2 graduates from Howard University and Norfolk State University are working together to bring one of the largest road construction projects in Virginia! Get the full story from Trevor Metcalfe at Inside Business.

It’s been a pretty good homecoming for Chesapeake native Thomas Calhoun Jr., all things considered.

The Norfolk State University graduate just secured a $600,000 contract for his employer to work on one of the largest roads projects in Virginia history.

Credit: Inside Business

Blackstar Diversified Enterprises, a Black-owned small business with headquarters in Baltimore and New Orleans, is providing key electrical components for much of the construction work on the $3.8 billion Hampton Roads Bridge-Tunnel expansion project.

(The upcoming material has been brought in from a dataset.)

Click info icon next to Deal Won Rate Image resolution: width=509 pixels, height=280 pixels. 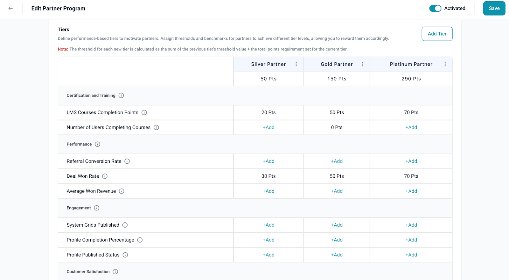[x=105, y=176]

And the company hopes that the contract will be the first of many it secures in Hampton Roads.

“I’m super proud of this particular project,” Calhoun said.

Thomas Calhoun Jr. (Credit: Inside Business/HANDOUT)

Blackstar’s leadership combines decades of experience and the foundational education from two historically black colleges and universities. Founder, owner and principal officer Hugh Blackwell earned his bachelor of science degree from Howard University. After working for years for companies like Siemens, Blackwell started Blackstar in 2016.

After finishing school at Norfolk State in 2000, Calhoun moved to the Washington, D.C., area and worked for companies like Lockheed Martin and BAE Systems in software development and management consulting. After a few years, he shifted to full-time entrepreneurship.

“I decided that ‘I get it. I can do this,’” Calhoun said.

That decision led Calhoun on a path toward Blackstar. After meeting at church and working on a few projects together, Calhoun joined Blackwell as the company’s vice president of marketing and innovation.

The company specializes in helping facilitate infrastructure projects in Virginia, Maryland and the D.C. area. It makes electrical equipment at its New Orleans location for use in everything from car tunnels to the Washington Metro. In Hampton Roads, Blackstar has sold electrical equipment for U.S. Navy dry docks. The company also makes and sells traffic equipment like traffic signals, traffic control cabinets and parking gates.

Calhoun said he found out about the bridge-tunnel job through an article in Inside Business about the Virginia Department of Transportation looking for small, women-owned and minority-owned businesses to fill hundreds of millions of dollars in contracts. Calhoun said he had to chase down the job while running his startup investment business, Nafasi, at the same time.

“We were just persistent, and eventually we got the opportunity,” he said.

The work was complex and under a tight deadline, Blackwell said. Blackstar had to ship 10 transformers, each weighing 18,000 pounds, from a supplier in South Carolina to its New Orleans facility. Once there, the company used cranes to mount the transformers on skids — steel rectangular bases that can contain the transformer fluids in case of leaks. The company then put the units on flatbed trucks and shipped them to Virginia the same day. The transformers will help power equipment like the tunnel boring machines in remote locations.

“It was a pretty good stress test of what our company can handle,” Blackwell said.

For Calhoun, the contract is an immense source of pride — the company was able to successfully transport all of the skids to the tunnel site and beat its summer deadline by several months. It was equally impressive for the company to do all this and survive during a global pandemic, he said.

“That’s a feat, in and of itself,” Calhoun added.

Blackwell said he was driven by a chance to help upgrade and maintain the country’s aging infrastructure. In its most recent report, the American Society of Civil Engineers gave the U.S. infrastructure a grade of D+ and said the country needs close to $2 trillion in improvements.

Hugh Blackwell (Credit: Inside Business/HANDOUT)

“Firms like ours need to exist,” Blackwell said. “We need to exist.”

The bridge-tunnel project plans to add two more two-lane tunnels to the HRBT and widen the four-lane portions of Interstate 64 in Hampton and Norfolk. The project is expected to be complete by November 2025.

Blackstar isn’t finished working in Hampton Roads, either, Blackwell said. The company is bidding on several more local contracts. Additionally, he hopes to start hiring more talent and establishing a pipeline from schools like Norfolk State and Hampton University.

“We are definitely here to stay,” he said.